From 2 am Friday, local authorities will start to present their results, the final result later in the morning.

Voting is over in the Scottish referendum, in what is set to be one of the most historic votes in modern British history.



Polling stations closed their doors at 10 p.m. BST Thursday, having been open for 15 hours to allow the people of Scotland to decide if their country continues to exist alongside England, Northern Ireland and Wales in the United Kingdom.



Countrywide, 2,608 polling stations opened at 7 a.m., some in rough city housing estates, others on rocky windswept islands separated by miles of rough seas from the mainland, inhabited by just a couple of thousand people.



Polls late Wednesday showed that the vote was too close to call with a Mori poll putting the "No" campaign at 51 percent and the "Yes" campaign at 49 percent.
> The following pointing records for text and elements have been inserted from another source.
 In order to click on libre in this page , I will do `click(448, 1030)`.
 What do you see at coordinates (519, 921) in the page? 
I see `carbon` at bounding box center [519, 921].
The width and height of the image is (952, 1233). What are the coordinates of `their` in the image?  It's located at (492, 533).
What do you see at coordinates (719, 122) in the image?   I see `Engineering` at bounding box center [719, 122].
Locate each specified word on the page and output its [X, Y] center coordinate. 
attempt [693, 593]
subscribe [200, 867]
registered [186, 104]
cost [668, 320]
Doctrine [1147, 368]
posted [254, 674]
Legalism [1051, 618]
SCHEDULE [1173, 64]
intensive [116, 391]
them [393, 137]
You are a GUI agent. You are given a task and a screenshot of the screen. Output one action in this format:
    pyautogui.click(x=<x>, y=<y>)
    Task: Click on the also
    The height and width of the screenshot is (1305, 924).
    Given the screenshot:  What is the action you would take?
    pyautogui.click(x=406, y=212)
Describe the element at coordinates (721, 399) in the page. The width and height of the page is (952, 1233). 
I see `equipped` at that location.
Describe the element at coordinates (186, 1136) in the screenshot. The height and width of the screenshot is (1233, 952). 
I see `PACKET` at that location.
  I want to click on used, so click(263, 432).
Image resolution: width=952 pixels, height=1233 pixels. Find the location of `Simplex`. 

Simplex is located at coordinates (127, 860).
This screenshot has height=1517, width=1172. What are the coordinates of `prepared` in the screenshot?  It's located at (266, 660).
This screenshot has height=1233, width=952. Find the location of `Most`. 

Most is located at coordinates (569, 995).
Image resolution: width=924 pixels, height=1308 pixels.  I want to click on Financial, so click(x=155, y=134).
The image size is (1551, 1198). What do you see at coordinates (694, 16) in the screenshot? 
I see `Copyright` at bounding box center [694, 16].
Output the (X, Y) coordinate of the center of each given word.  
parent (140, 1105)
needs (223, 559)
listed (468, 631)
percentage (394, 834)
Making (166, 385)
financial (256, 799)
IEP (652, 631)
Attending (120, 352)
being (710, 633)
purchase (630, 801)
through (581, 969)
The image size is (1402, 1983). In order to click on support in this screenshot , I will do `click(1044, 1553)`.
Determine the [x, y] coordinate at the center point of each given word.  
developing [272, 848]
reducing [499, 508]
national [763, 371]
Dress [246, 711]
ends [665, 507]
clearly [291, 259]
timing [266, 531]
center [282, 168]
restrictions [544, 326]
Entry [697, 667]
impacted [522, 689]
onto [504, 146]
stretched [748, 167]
A YouGove poll for the Sun newspaper put the "No" campaign at 52 percent and "Yes" at 48. 



With 4,285,323 people registered to vote - 97 percent of the electorate - turn out was expected to be a record high in Scotland.



A few hours before polls closed, Twitter was alive with party leaders and campaigners urging supporters to cast their vote, although rumors suggested that many polling stations had already closed their doors - their electorate already having had their say.



At one station in Edinburgh, 23-year-old Jack Jones - a first time voter - told the Anadolu Agency that he had no regrets at which box he'd ticked.



"I feel like I made the right decision by voting 'Yes'," he said proudly.



Suzanna - another first time voter, who only wanted to give her first name - emerged from the same station to say she'd voted "No." 



"I'm nervous about which way the votes are going to go, and what will happen to the country," she told AA.



From 2 a.m. Friday morning, 32 local authorities will start to present their results to the chief counting officer Mary Pitcaithly in Edinburgh, who is expected to declare the final result later in the morning.



The referendum threatens a union that has lasted for 305 years.



If the "yes" vote is successful, Scotland is not expected to entirely leave the UK until 2016, the Scottish National Party proposing March 26, 2016 as its Independence Day.